** Task directions **
Every line from the line containing "The image size is (1467, 671)." through the end of the data is to be reproduced exactly, excluding pictures.

(Stored data)
• • • • •

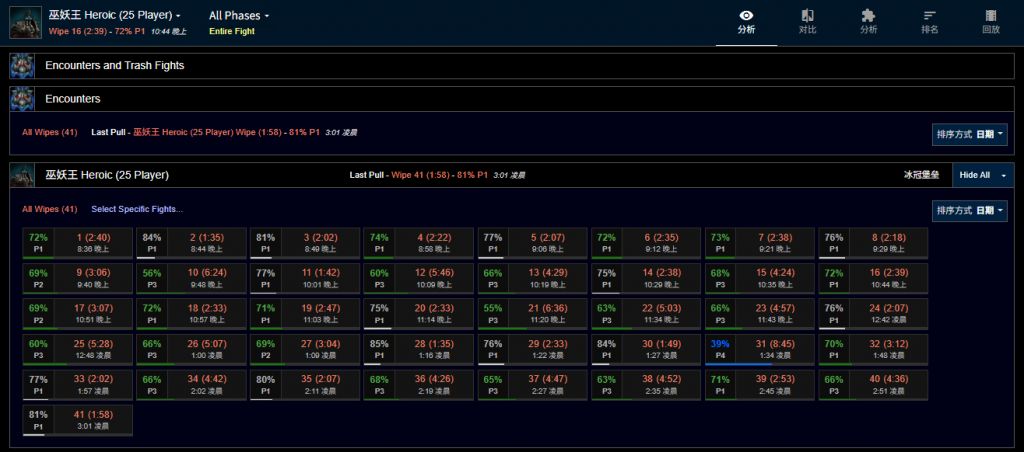Open the 回放 replay icon
Viewport: 1024px width, 452px height.
990,21
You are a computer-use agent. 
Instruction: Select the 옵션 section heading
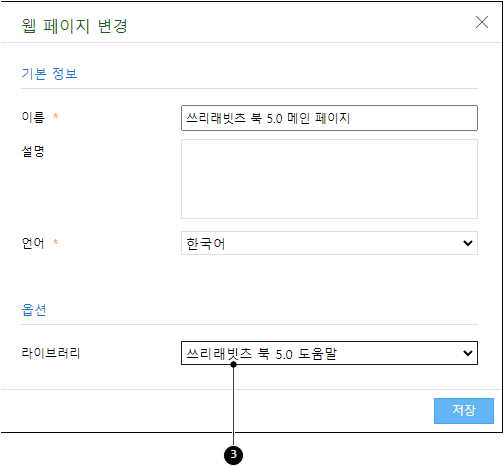pyautogui.click(x=34, y=310)
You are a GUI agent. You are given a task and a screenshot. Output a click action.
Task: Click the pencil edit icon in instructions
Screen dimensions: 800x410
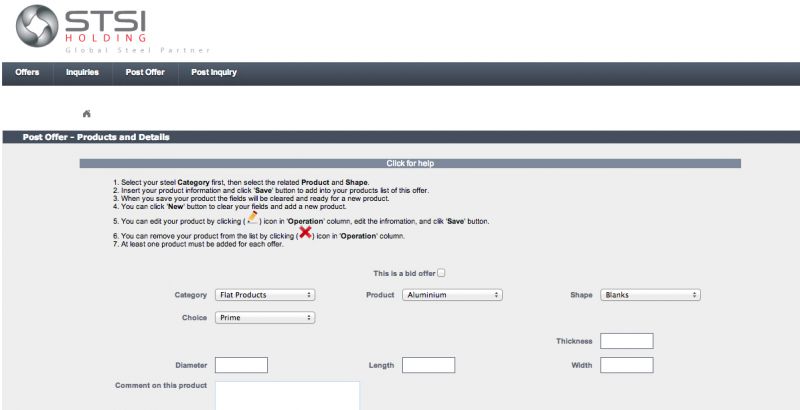click(253, 216)
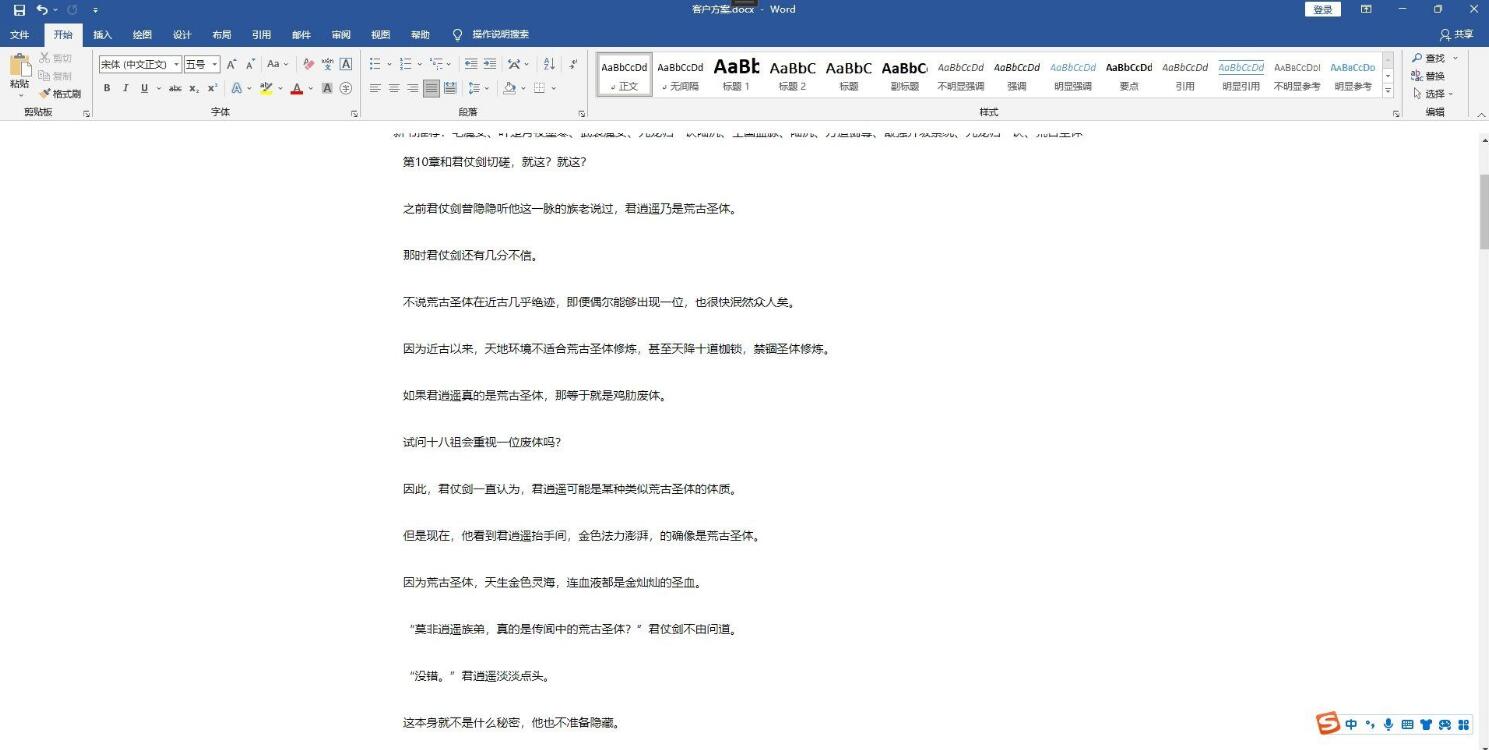The width and height of the screenshot is (1489, 750).
Task: Click the 操作说明搜索 search box
Action: point(500,34)
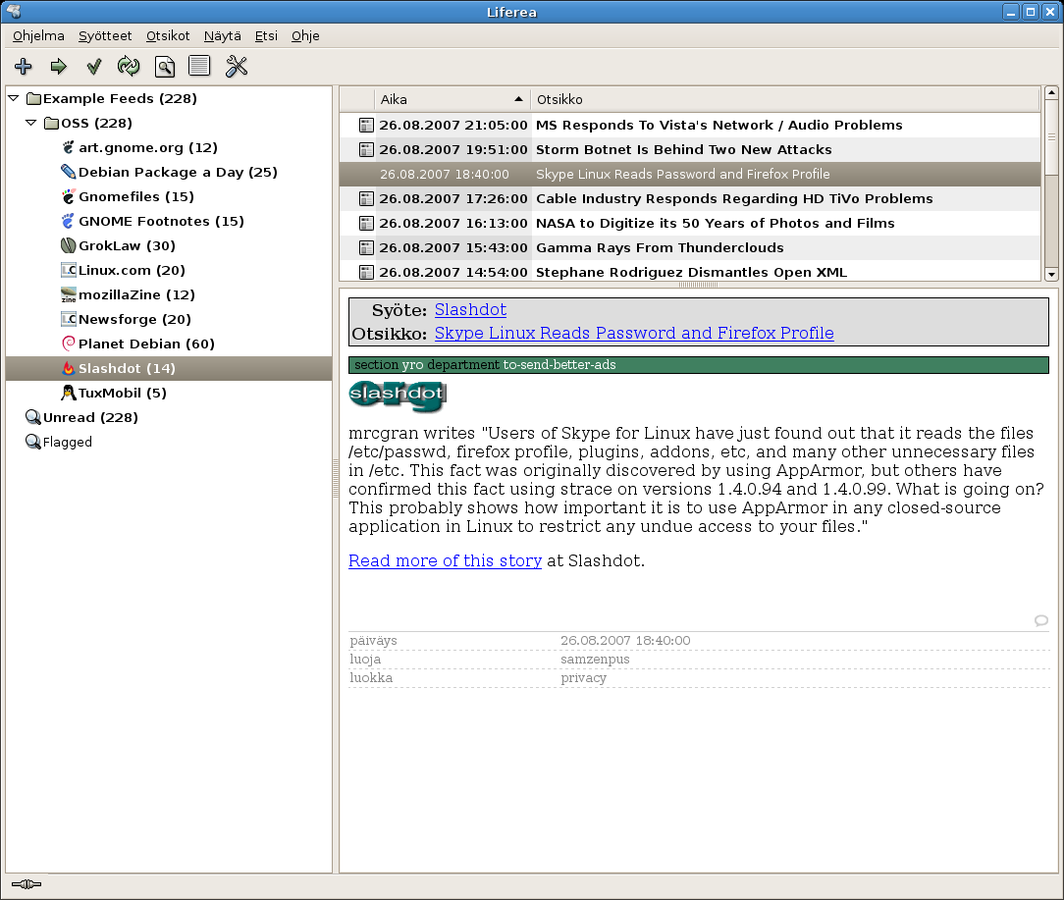1064x900 pixels.
Task: Click the green arrow next unread icon
Action: click(59, 67)
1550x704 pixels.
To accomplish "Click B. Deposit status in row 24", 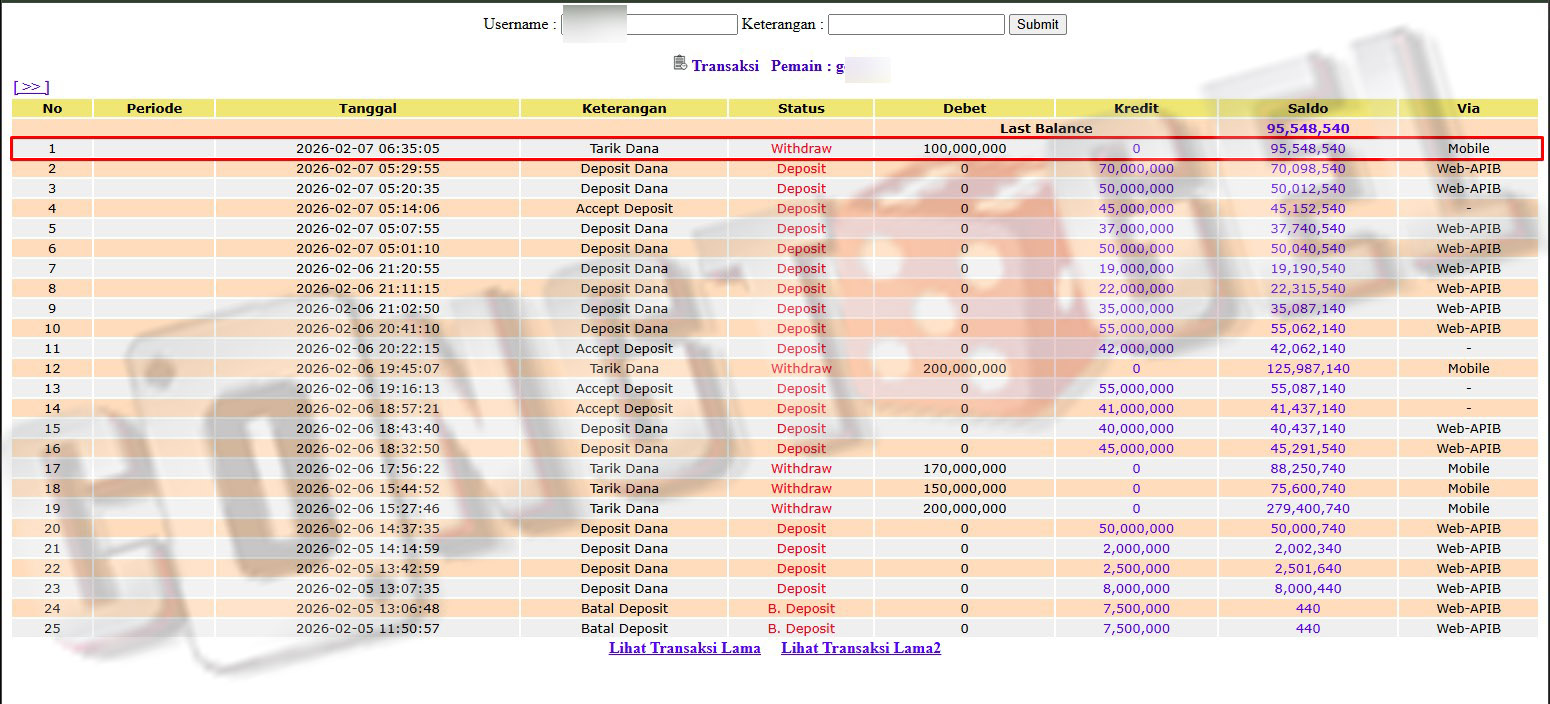I will 800,608.
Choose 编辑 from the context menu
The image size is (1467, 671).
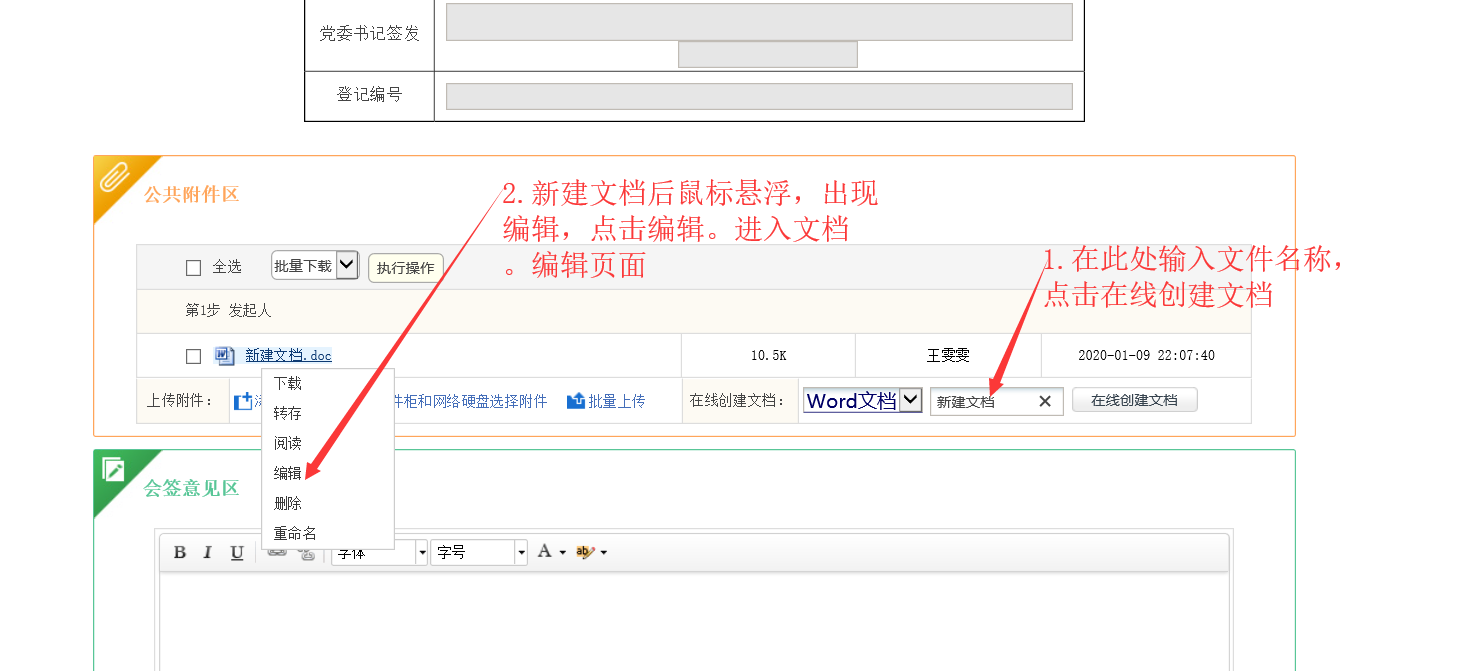(x=288, y=473)
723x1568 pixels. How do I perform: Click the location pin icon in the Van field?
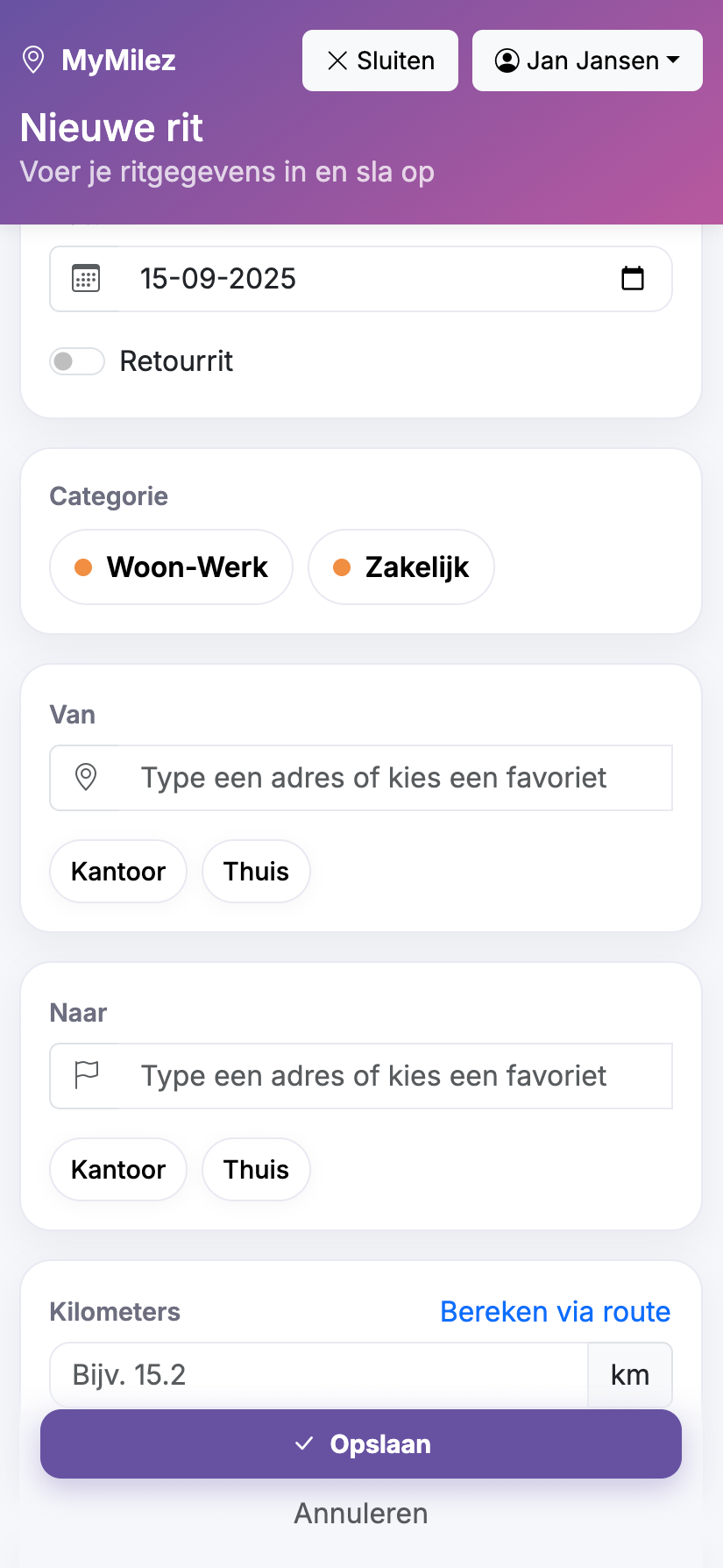tap(86, 778)
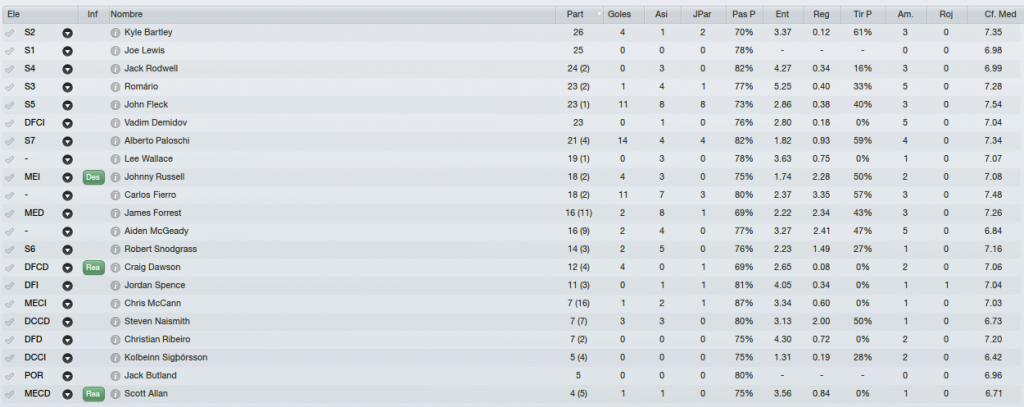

• • • • •

** Task output **
The image size is (1467, 671).
(x=288, y=473)
723x1568 pixels. How do I perform: Click the location pin icon in the Van field?
tap(86, 778)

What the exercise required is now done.